Wayport operates McDonald's Wi-Fi service in a unique arrangement: iPass will now resell access to its mobile corporate customers to the 7,500 unwired McDonald's locations in the U.S. that Wayport services. iPass offers typically metered access to Wi-Fi, dial-up, and other broadband that contrasts with subscription-based, per-user services.
Wayport's unique deal at McDonald's is that, at least until now, they have sold access to the entire chain on a fixed monthly fee basis as part of their Wi-Fi World arrangement announced in May 2004. In most aggregation and resale agreements, payments are made on a per-session basis from the aggregator, like iPass or Boingo, to the operator, like Wayport or iBahn or Surf and Sip.
I thought that Wi-Fi World had enormous potential when announced because it meant that companies with large consumer customer bases that wanted to add Wi-Fi--such as a cable operator--could pay a predictable amount to gain unlimited access for its millions or tens of millions of users. They could then resell this at a ridiculously low rate.
As it turns out, the uptake has been smaller than I expected, but I think Wayport still comes out way ahead. McDonald's pays Wayport for in-store services, including data access. AT&T came onboard as a partner right away, and provides data services and is a customer of the offering, providing McDonald's and other Wi-Fi World locations and AT&T-run locations to its FreedomLink customers at $1.99 a month (for DSL subscribers). Nintendo became a partner, allowing its DS gamers to use McDonald's locations for free to network with other players.
The financial terms of the iPass deal weren't disclosed, but I expect it fits closer to iPass's model of metered service, in which a negotiated rate is charged to iPass, which marks it up to its customers. That rate is typically far below the walk-up rate for the same locations, usually because only dayrates are available and iPass in many cases has lower-time-unit rates for its members.
iPass now claims 70,000 Wi-Fi locations in its aggregated network worldwide, out of what is estimated to be 130,000 locations.

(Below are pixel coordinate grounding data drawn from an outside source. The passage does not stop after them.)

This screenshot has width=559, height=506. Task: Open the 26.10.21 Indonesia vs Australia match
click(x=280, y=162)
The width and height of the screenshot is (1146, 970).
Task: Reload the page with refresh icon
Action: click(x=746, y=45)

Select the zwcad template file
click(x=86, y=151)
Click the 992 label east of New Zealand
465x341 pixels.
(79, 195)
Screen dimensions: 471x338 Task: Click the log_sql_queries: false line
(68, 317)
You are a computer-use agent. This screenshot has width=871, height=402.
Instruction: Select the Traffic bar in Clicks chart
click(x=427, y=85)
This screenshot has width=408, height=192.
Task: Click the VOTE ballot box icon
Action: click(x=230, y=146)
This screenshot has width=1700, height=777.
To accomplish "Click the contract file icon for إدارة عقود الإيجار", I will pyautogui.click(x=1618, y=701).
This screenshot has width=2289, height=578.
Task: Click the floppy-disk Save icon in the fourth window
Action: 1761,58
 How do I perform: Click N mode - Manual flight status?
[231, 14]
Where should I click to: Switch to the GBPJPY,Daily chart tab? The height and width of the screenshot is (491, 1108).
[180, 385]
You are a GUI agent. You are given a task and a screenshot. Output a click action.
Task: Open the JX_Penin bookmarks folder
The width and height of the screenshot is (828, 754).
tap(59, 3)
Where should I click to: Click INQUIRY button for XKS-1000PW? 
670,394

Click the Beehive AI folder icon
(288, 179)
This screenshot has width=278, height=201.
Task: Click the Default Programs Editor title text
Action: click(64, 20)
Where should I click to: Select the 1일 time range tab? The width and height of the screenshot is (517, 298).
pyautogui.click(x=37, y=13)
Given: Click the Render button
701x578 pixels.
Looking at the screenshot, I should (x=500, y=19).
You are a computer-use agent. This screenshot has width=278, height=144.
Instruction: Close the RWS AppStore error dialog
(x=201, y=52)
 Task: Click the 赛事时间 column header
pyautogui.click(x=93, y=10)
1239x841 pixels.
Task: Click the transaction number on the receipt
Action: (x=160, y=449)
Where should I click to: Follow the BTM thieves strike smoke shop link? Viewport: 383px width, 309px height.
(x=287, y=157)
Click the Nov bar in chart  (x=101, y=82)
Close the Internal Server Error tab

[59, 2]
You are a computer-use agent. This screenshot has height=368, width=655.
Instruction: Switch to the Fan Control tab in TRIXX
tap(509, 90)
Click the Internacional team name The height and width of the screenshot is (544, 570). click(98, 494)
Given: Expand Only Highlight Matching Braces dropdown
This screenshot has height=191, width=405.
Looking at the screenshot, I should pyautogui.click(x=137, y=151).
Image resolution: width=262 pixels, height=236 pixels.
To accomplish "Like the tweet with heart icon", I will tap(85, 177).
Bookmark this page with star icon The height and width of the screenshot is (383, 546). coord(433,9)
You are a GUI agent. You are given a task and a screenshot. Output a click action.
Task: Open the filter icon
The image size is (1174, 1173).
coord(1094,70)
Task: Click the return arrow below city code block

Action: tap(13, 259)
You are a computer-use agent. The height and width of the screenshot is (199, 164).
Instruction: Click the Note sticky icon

Wayport has three models for hotspots at the moment: They directly contract with venues for under 1,000 locations that they resell on a per-session basis or through walk-up purchases; their McDonald's deal is a direct contract in which they service McDonald's and resell access on a network-wide fixed basis; and they work as a managed services company for AT&T, operating thousands of UPS Store and other locations in the FreedomLink network under the AT&T name.